Qual è il conteggio delle vittime negli Stati Uniti? Difficile dirlo. Proprio per il grande ritardo con cui si è intervenuti e per il fatto che i tamponi sono pochi e non accessibili a tutti. Quel che si sa è che sono in rapido aumento, raddoppiate in un solo giorno, tra giovedì e venerdì. Per questo motivo, anche la Grande Mela ha ceduto e ha chiuso tutto tranne i servizi essenziali. Le informazioni scarseggiano. Persino per un’infermiera come Michelle è difficile capire quale procedura verrà adottata nel suo caso: quando tornerà in corsia per l’emergenza? Dovrà vivere in isolamento? Come? Per quanto tempo? Domande che Michelle si pone pensando alla sua famiglia, ai figli ancora adolescenti e ai genitori più avanti con l’età. Michelle, però, ha una speranza e un punto di forza. “Non mi sento sola – spiega –. Far parte di un sindacato rende tollerabile affrontare tutto, persino questo disastro.
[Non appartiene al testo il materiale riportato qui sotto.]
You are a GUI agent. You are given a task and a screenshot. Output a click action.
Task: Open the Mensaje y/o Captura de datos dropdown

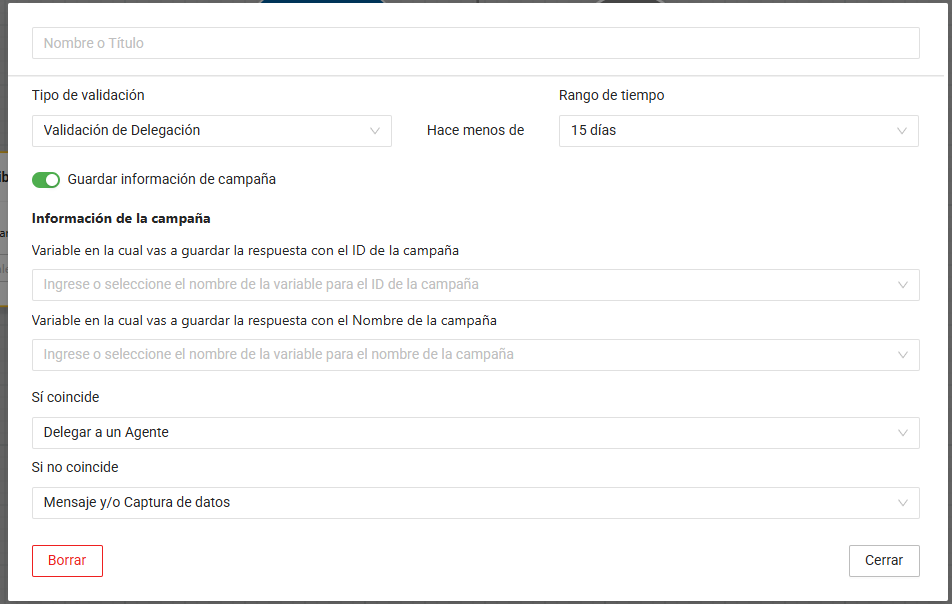[x=460, y=503]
Prima che entrassi nella mia organizzazione, mi sentivo sempre molto isolata, da quando sono iscritta so che quando ho un problema posso sempre contare sulla presenza di qualcuno che mi sostiene. E non è poco. Spero che quando tutto questo sarà finito, però, il mondo sarà pronto a cambiare, pronto a difendere quei diritti enunciati nella carta universale: l’acqua, la salute, il cibo, il lavoro… Anche perché tutto si tiene assieme. Se i lavoratori non dispongono di giorni di malattia retribuiti, come accade da noi, non possono tutelare la propria salute e quella delle nostre comunità, se il lavoro è esposto al ricatto, se è povero, non garantisce l’accesso a beni primari, se la salute è in mano ai privati il benessere pubblico è maledettamente compromesso”.
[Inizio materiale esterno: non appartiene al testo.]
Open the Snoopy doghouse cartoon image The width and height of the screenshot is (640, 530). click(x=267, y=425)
Così compromesso che negli Stati Uniti già si moriva soli e indifesi ben prima dell’arrivo del Covid-19. Quando la video-chiamata con Pittsburgh sta per terminare, Michelle si commuove ma resta ferma e racconta della disperazione di una sua amica asmatica rimasta vedova con figli a carico e delle peripezie per ottenere un’assicurazione sanitaria, racconta anche di sua suocera: “Vent’anni fa perse il lavoro, la sua salute era già precaria ma una volta licenziata le fu impossibile trovare un’assicurazione, così non le rimase che aspettare di accedere al programma federale Medicaid. La vedevamo spegnersi un po’ alla volta. Lei cercava di non farci preoccupare. Noi eravamo impotenti. Medicaid non arrivò mai. Un anno prima era con noi, l’anno dopo era morta senza cure a 58 anni. Cosa accadrà adesso? Nessuna garanzia. E ci saranno persone che perderanno tutto, persino la propria casa, pur di potersi curare. Chissà se riusciranno. Quando ci penso mi viene sempre in mente quando nel 2015 partecipai a un’udienza davanti alla Corte Suprema, c’era un bambino di quattro anni a cavalcioni sulle spalle del padre e in mano aveva un cartello: sono salvo grazie a una sanità accessibile. Chissà che fine farà adesso quel bambino?”.